Phillipson will announce on Wednesday that the fully funded breakfast clubs for every primary school in England will be funded from revenue collected by returning the highest income tax rate to 45 pence, if Labor is elected.

But in an interview with The Guardian, Phillipson said breakfast clubs are only the “first step on the way” in what will be a comprehensive offer of childcare ahead of the next election, and that childcare will be one of the issues on the party’s pledge card.

There is a new understanding of how underinvestment in child care stunts growth, as well as how it will benefit a child’s development and parents’ careers and well-being, Phillipson said.

“The cost of living crisis in particular has exposed the really difficult choices that parents face at the moment. It’s usually women, unfortunately, who end up giving up work because the childcare they need is not available, and that has to change.”

Phillipson said showing the party by election time would mean “to think very differently about childcare…it’s a really important part of the support we give families and how to grow the economy. This is the first step toward the modern childcare system that we need to see.”

Speaking after spending the morning with children at Holy Cross Primary School in central Liverpool, Phillipson said breakfast clubs could be introduced “quickly and straightforwardly” but that parents either had to pay to get to them or were supported by school budgets, which were shrinking.

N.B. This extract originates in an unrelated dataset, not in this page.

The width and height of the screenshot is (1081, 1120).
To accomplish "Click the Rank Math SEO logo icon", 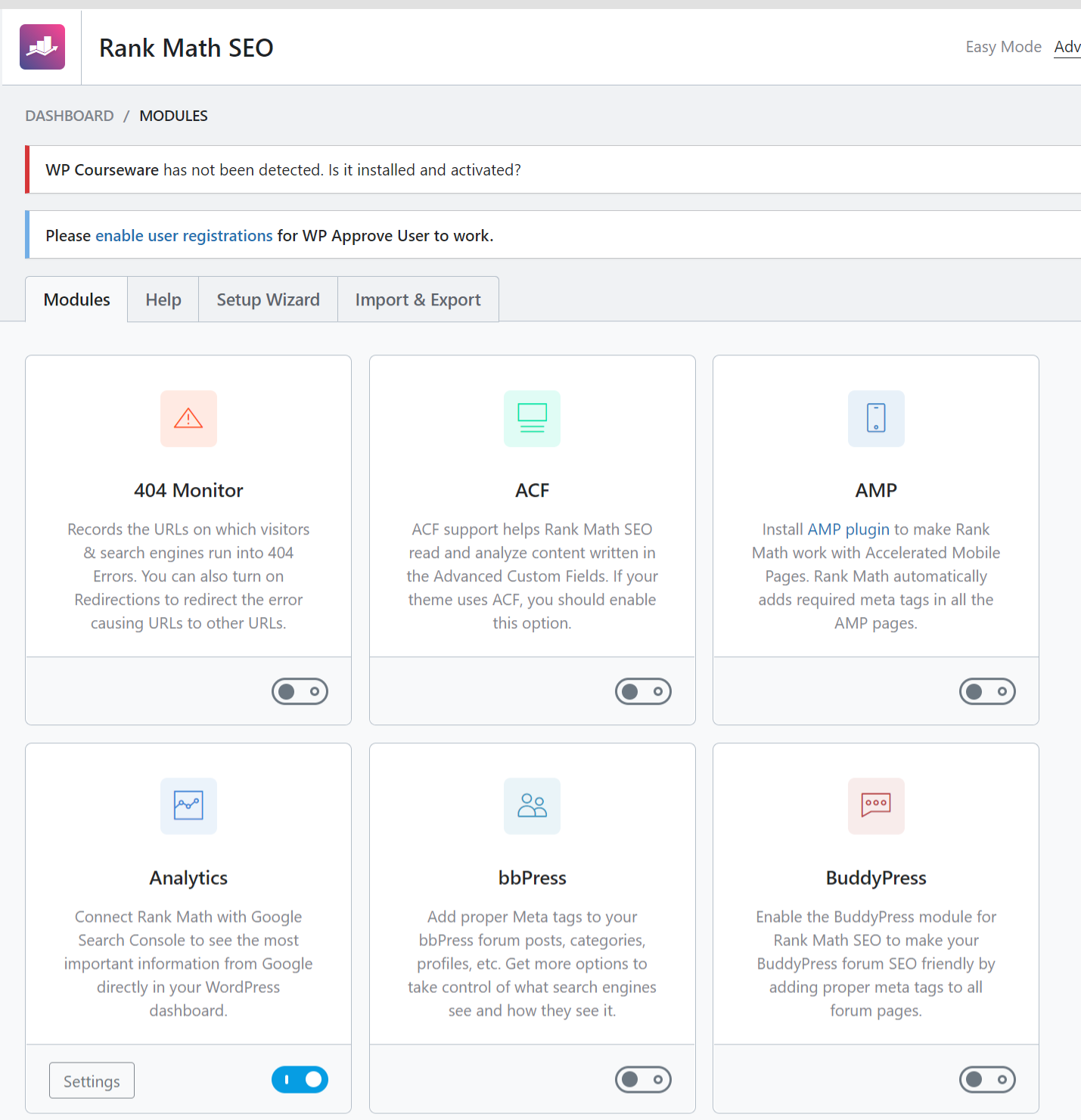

New data from the Labor Organization shows that at least 800,000 children do not have access to health services early in the morning – a fifth of school children in England – and those who often face barriers due to costs or restrictions on the numbers able to access breakfast clubs .

The shadow education minister said Labor’s childcare package will include a plan to support those who work in childcare. Photo: Christopher Furlong/Getty

There are still significant gaps in childcare provision in the early years, Phillipson said, with parents only able to access very limited taxpayer support before children reach age 2. The cost-of-living crisis has exacerbated that problem, Phillipson said. “In the last year we’ve seen a huge drop in the number of women going back to work after having their first child,” she said.

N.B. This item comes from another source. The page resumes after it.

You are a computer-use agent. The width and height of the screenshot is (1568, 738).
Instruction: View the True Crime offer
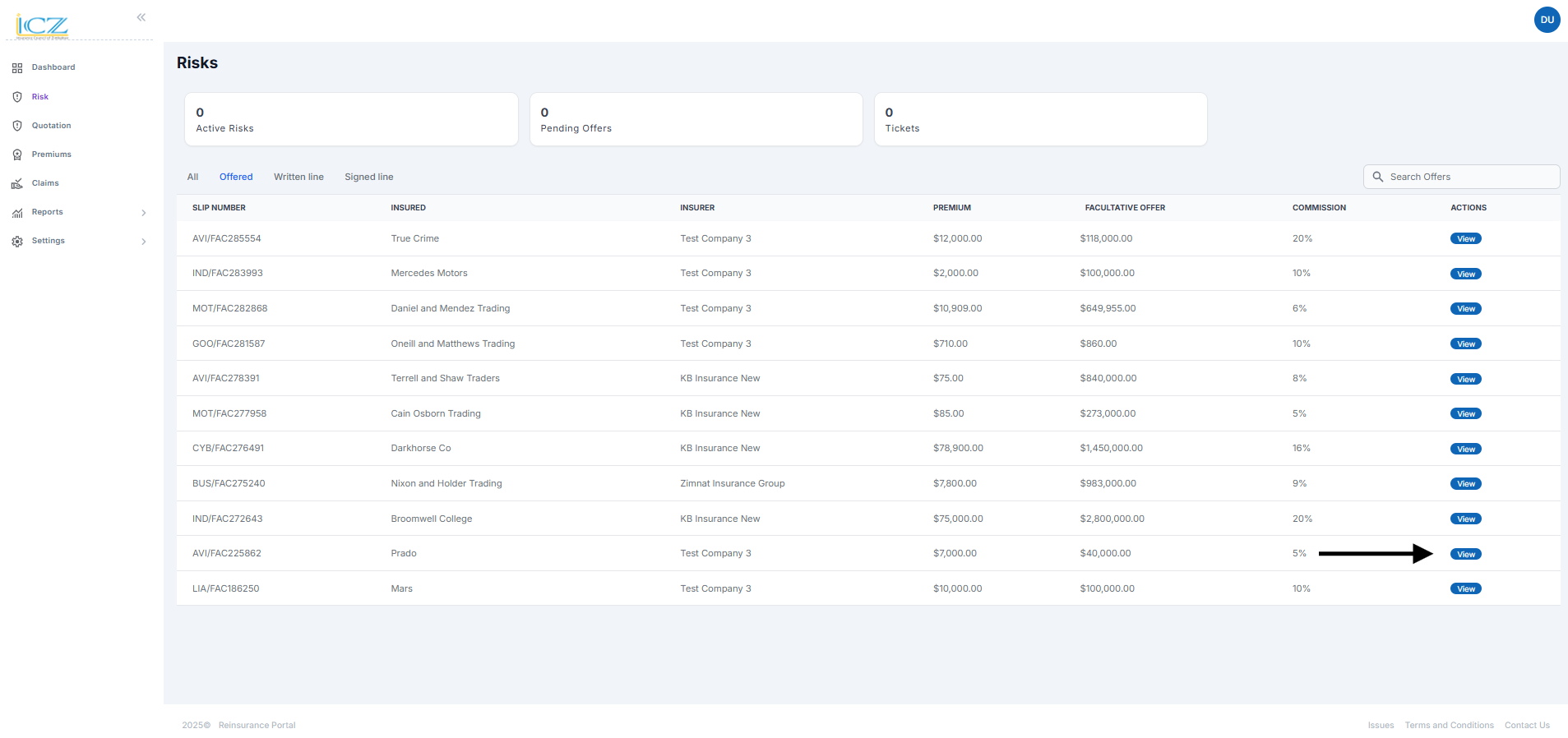tap(1465, 239)
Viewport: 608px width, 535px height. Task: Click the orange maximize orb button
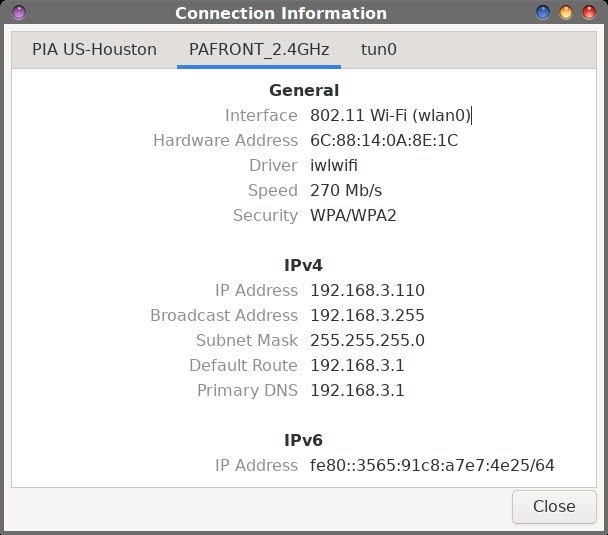click(566, 12)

“This is a personal tragedy for those women who desperately want to get back to work, but that means, as an economy, we’re losing brilliant and talented people. And that comes at an economic cost as well.”

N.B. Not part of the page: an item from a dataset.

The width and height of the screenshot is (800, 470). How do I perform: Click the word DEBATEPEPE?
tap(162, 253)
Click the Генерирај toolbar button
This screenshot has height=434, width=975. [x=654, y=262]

“You can’t grow your economy unless you invest and have the right support around childcare.”

Phillipson, who has been the shadow education secretary since November last year, will face two major challenges over the coming months in her briefing – Liz Truss’ push to increase child-to-staff ratios in early years childcare and moves by tacitly backed No. 10 Conservatives, to allow Opening new grammar schools.

She said Labor would oppose both measures, saying that changing the ratios “will lower quality, not lower costs for parents, which is not what parents want.”

She said Labor’s childcare package over the next year will include a plan for the workforce in the sector. “Those who work in our childcare settings often do not receive adequate support, do not have access to professional development and are among the lowest paid workers in our community,” she said. “But they do the most important jobs in terms of giving our children the best possible start in life.

“Teachers cannot do their job without the amazing school support team who provide this and they will be a huge part of making sure we can offer these breakfast clubs in every school.”

Over the next year, Phillipson will focus on honing Labor’s plan for primary and secondary schools including a more rounded curriculum, which Phillipson previously talked about when developing the party’s post-Covid strategy.

“The syllabus in particular has become very narrow. We have seen the music, sports and drama completely fade away. This means that especially for children whose parents cannot afford clubs and extra activities, they do not have access to those enriching activities that are part of what makes childhood a time Great for kids, but also absolutely essential in terms of kids development.”